◆ Exercise details
Render each of the rows below as an item in a numbered list, leaving out any blank lines.

◆ Records for this task
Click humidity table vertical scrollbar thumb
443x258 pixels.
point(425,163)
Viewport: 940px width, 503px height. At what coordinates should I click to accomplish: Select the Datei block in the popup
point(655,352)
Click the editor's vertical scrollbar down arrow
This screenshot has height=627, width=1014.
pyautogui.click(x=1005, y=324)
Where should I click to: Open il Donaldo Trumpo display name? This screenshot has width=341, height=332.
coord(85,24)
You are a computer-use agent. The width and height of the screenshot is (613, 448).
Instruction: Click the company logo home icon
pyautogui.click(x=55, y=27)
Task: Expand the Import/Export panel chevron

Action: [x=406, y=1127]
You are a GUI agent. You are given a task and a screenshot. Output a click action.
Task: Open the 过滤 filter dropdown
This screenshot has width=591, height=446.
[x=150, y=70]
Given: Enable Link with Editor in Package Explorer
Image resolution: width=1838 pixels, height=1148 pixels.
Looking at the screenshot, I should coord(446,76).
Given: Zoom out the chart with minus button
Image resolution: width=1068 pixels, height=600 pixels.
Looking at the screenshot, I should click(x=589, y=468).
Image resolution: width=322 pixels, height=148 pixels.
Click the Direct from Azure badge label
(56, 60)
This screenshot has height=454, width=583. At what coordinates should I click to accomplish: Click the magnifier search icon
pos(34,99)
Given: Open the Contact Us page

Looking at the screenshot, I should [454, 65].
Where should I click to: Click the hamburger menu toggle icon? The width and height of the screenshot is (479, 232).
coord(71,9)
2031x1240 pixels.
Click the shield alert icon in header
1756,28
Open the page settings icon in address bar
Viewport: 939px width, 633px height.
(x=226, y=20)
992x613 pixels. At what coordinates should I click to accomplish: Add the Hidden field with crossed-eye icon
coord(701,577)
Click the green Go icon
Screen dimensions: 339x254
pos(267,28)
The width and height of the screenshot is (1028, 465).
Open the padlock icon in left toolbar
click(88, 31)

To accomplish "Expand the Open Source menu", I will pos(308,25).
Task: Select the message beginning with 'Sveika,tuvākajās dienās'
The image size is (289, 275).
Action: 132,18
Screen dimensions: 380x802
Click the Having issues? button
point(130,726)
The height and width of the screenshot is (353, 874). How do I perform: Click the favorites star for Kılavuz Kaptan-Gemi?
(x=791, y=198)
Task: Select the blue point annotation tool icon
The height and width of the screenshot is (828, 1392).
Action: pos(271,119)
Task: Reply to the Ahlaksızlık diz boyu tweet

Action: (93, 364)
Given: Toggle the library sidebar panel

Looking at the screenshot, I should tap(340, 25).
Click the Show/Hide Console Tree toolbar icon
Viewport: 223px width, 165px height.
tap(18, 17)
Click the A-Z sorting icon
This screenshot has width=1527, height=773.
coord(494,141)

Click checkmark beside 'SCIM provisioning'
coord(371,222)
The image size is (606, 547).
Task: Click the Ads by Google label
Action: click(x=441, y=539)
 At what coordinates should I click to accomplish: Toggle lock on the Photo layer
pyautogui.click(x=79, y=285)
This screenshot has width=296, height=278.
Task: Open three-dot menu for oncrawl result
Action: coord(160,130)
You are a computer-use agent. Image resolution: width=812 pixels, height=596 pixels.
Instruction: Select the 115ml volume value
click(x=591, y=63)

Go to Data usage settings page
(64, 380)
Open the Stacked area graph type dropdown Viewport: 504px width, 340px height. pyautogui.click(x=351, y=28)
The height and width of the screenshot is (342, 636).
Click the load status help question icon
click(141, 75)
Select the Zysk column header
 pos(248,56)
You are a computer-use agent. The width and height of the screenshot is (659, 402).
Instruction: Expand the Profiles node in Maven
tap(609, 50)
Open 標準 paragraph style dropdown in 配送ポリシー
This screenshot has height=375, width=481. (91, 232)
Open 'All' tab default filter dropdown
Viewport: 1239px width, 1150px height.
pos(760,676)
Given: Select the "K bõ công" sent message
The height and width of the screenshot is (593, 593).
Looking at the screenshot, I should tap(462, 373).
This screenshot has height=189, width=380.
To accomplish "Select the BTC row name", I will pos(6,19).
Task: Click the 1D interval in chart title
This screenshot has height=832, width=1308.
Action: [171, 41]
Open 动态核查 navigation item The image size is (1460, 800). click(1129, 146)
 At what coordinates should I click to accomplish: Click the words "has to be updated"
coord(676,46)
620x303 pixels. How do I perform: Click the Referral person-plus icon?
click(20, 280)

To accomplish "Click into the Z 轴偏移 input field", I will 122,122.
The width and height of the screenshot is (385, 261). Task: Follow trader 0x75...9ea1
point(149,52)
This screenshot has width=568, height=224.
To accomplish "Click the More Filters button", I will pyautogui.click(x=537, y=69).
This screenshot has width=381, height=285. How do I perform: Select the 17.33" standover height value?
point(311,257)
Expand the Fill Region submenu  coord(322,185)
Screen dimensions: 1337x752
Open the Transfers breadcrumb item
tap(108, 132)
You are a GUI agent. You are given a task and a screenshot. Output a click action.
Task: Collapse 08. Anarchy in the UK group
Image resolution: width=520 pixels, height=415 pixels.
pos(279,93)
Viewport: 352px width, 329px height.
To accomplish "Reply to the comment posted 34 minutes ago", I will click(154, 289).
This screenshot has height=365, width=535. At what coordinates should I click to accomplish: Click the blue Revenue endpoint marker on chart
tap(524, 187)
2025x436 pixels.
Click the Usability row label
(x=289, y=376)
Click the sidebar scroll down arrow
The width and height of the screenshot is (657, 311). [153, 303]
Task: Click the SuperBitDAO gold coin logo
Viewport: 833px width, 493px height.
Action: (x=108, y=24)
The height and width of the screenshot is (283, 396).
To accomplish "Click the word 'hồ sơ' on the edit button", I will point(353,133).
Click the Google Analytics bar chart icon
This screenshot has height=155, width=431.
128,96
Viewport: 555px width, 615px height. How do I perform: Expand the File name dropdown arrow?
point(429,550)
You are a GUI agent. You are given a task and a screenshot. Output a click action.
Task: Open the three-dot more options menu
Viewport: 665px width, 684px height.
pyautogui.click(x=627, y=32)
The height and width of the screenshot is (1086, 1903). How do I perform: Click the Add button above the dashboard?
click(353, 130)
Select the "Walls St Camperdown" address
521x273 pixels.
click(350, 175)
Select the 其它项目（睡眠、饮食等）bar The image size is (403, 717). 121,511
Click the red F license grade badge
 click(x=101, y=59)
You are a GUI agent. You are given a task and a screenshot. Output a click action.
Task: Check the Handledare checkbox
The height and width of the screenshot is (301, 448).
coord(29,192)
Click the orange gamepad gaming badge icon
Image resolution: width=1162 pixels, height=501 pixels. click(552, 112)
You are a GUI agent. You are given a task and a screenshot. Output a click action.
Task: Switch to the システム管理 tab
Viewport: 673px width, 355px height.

◆ Solution to the problem
1. Click humidity table vertical scrollbar thumb
2. 443x258 pixels.
3. point(425,163)
4. Viewport: 940px width, 503px height. At what coordinates should I click to accomplish: Select the Datei block in the popup
5. point(655,352)
6. Click the editor's vertical scrollbar down arrow
7. This screenshot has height=627, width=1014.
8. pyautogui.click(x=1005, y=324)
9. Where should I click to: Open il Donaldo Trumpo display name? This screenshot has width=341, height=332.
10. coord(85,24)
11. You are a computer-use agent. The width and height of the screenshot is (613, 448).
12. Instruction: Click the company logo home icon
13. pyautogui.click(x=55, y=27)
14. Task: Expand the Import/Export panel chevron
15. Action: [x=406, y=1127]
16. You are a GUI agent. You are given a task and a screenshot. Output a click action.
17. Task: Open the 过滤 filter dropdown
18. This screenshot has width=591, height=446.
19. [x=150, y=70]
20. Given: Enable Link with Editor in Package Explorer
21. Image resolution: width=1838 pixels, height=1148 pixels.
22. Looking at the screenshot, I should coord(446,76).
23. Given: Zoom out the chart with minus button
24. Image resolution: width=1068 pixels, height=600 pixels.
25. Looking at the screenshot, I should click(x=589, y=468).
26. Image resolution: width=322 pixels, height=148 pixels.
27. Click the Direct from Azure badge label
28. (56, 60)
29. This screenshot has height=454, width=583. At what coordinates should I click to accomplish: Click the magnifier search icon
30. pos(34,99)
31. Given: Open the Contact Us page
32. Looking at the screenshot, I should [454, 65].
33. Where should I click to: Click the hamburger menu toggle icon? The width and height of the screenshot is (479, 232).
34. coord(71,9)
35. 2031x1240 pixels.
36. Click the shield alert icon in header
37. 1756,28
38. Open the page settings icon in address bar
39. Viewport: 939px width, 633px height.
40. (x=226, y=20)
41. 992x613 pixels. At what coordinates should I click to accomplish: Add the Hidden field with crossed-eye icon
42. coord(701,577)
43. Click the green Go icon
44. Screen dimensions: 339x254
45. pos(267,28)
46. The width and height of the screenshot is (1028, 465).
47. Open the padlock icon in left toolbar
48. click(88, 31)
49. To accomplish "Expand the Open Source menu", I will pos(308,25).
50. Task: Select the message beginning with 'Sveika,tuvākajās dienās'
51. The image size is (289, 275).
52. Action: 132,18
53. Screen dimensions: 380x802
54. Click the Having issues? button
55. point(130,726)
56. The height and width of the screenshot is (353, 874). How do I perform: Click the favorites star for Kılavuz Kaptan-Gemi?
57. (x=791, y=198)
58. Task: Select the blue point annotation tool icon
59. The height and width of the screenshot is (828, 1392).
60. Action: pos(271,119)
61. Task: Reply to the Ahlaksızlık diz boyu tweet
62. Action: (93, 364)
63. Given: Toggle the library sidebar panel
64. Looking at the screenshot, I should tap(340, 25).
65. Click the Show/Hide Console Tree toolbar icon
66. Viewport: 223px width, 165px height.
67. tap(18, 17)
68. Click the A-Z sorting icon
69. This screenshot has width=1527, height=773.
70. coord(494,141)
71. Click checkmark beside 'SCIM provisioning'
72. coord(371,222)
73. The image size is (606, 547).
74. Task: Click the Ads by Google label
75. Action: click(x=441, y=539)
76.  At what coordinates should I click to accomplish: Toggle lock on the Photo layer
77. pyautogui.click(x=79, y=285)
78. This screenshot has width=296, height=278.
79. Task: Open three-dot menu for oncrawl result
80. Action: coord(160,130)
81. You are a computer-use agent. Image resolution: width=812 pixels, height=596 pixels.
82. Instruction: Select the 115ml volume value
83. click(x=591, y=63)
84. Go to Data usage settings page
85. (64, 380)
86. Open the Stacked area graph type dropdown Viewport: 504px width, 340px height. pyautogui.click(x=351, y=28)
87. The height and width of the screenshot is (342, 636).
88. Click the load status help question icon
89. click(141, 75)
90. Select the Zysk column header
91.  pos(248,56)
92. You are a computer-use agent. The width and height of the screenshot is (659, 402).
93. Instruction: Expand the Profiles node in Maven
94. tap(609, 50)
95. Open 標準 paragraph style dropdown in 配送ポリシー
96. This screenshot has height=375, width=481. (91, 232)
97. Open 'All' tab default filter dropdown
98. Viewport: 1239px width, 1150px height.
99. pos(760,676)
100. Given: Select the "K bõ công" sent message
101. The height and width of the screenshot is (593, 593).
102. Looking at the screenshot, I should tap(462, 373).
103. This screenshot has height=189, width=380.
104. To accomplish "Select the BTC row name", I will pos(6,19).
105. Task: Click the 1D interval in chart title
106. This screenshot has height=832, width=1308.
107. Action: [171, 41]
108. Open 动态核查 navigation item The image size is (1460, 800). click(1129, 146)
109.  At what coordinates should I click to accomplish: Click the words "has to be updated"
110. coord(676,46)
111. 620x303 pixels. How do I perform: Click the Referral person-plus icon?
112. click(20, 280)
113. To accomplish "Click into the Z 轴偏移 input field", I will 122,122.
114. The width and height of the screenshot is (385, 261). Task: Follow trader 0x75...9ea1
115. point(149,52)
116. This screenshot has width=568, height=224.
117. To accomplish "Click the More Filters button", I will pyautogui.click(x=537, y=69).
118. This screenshot has width=381, height=285. How do I perform: Select the 17.33" standover height value?
119. point(311,257)
120. Expand the Fill Region submenu  coord(322,185)
121. Screen dimensions: 1337x752
122. Open the Transfers breadcrumb item
123. tap(108, 132)
124. You are a GUI agent. You are given a task and a screenshot. Output a click action.
125. Task: Collapse 08. Anarchy in the UK group
126. Image resolution: width=520 pixels, height=415 pixels.
127. pos(279,93)
128. Viewport: 352px width, 329px height.
129. To accomplish "Reply to the comment posted 34 minutes ago", I will click(154, 289).
130. This screenshot has height=365, width=535. At what coordinates should I click to accomplish: Click the blue Revenue endpoint marker on chart
131. tap(524, 187)
132. 2025x436 pixels.
133. Click the Usability row label
134. (x=289, y=376)
135. Click the sidebar scroll down arrow
136. The width and height of the screenshot is (657, 311). [153, 303]
137. Task: Click the SuperBitDAO gold coin logo
138. Viewport: 833px width, 493px height.
139. Action: (x=108, y=24)
140. The height and width of the screenshot is (283, 396).
141. To accomplish "Click the word 'hồ sơ' on the edit button", I will point(353,133).
142. Click the Google Analytics bar chart icon
143. This screenshot has height=155, width=431.
144. 128,96
145. Viewport: 555px width, 615px height. How do I perform: Expand the File name dropdown arrow?
146. point(429,550)
147. You are a GUI agent. You are given a task and a screenshot. Output a click action.
148. Task: Open the three-dot more options menu
149. Viewport: 665px width, 684px height.
150. pyautogui.click(x=627, y=32)
151. The height and width of the screenshot is (1086, 1903). How do I perform: Click the Add button above the dashboard?
152. click(353, 130)
153. Select the "Walls St Camperdown" address
154. 521x273 pixels.
155. click(350, 175)
156. Select the 其它项目（睡眠、饮食等）bar The image size is (403, 717). 121,511
157. Click the red F license grade badge
158.  click(x=101, y=59)
159. You are a GUI agent. You are given a task and a screenshot. Output a click action.
160. Task: Check the Handledare checkbox
161. The height and width of the screenshot is (301, 448).
162. coord(29,192)
163. Click the orange gamepad gaming badge icon
164. Image resolution: width=1162 pixels, height=501 pixels. click(552, 112)
165. You are a GUI agent. You are given a task and a screenshot. Output a click action.
166. Task: Switch to the システム管理 tab
167. Viewport: 673px width, 355px height.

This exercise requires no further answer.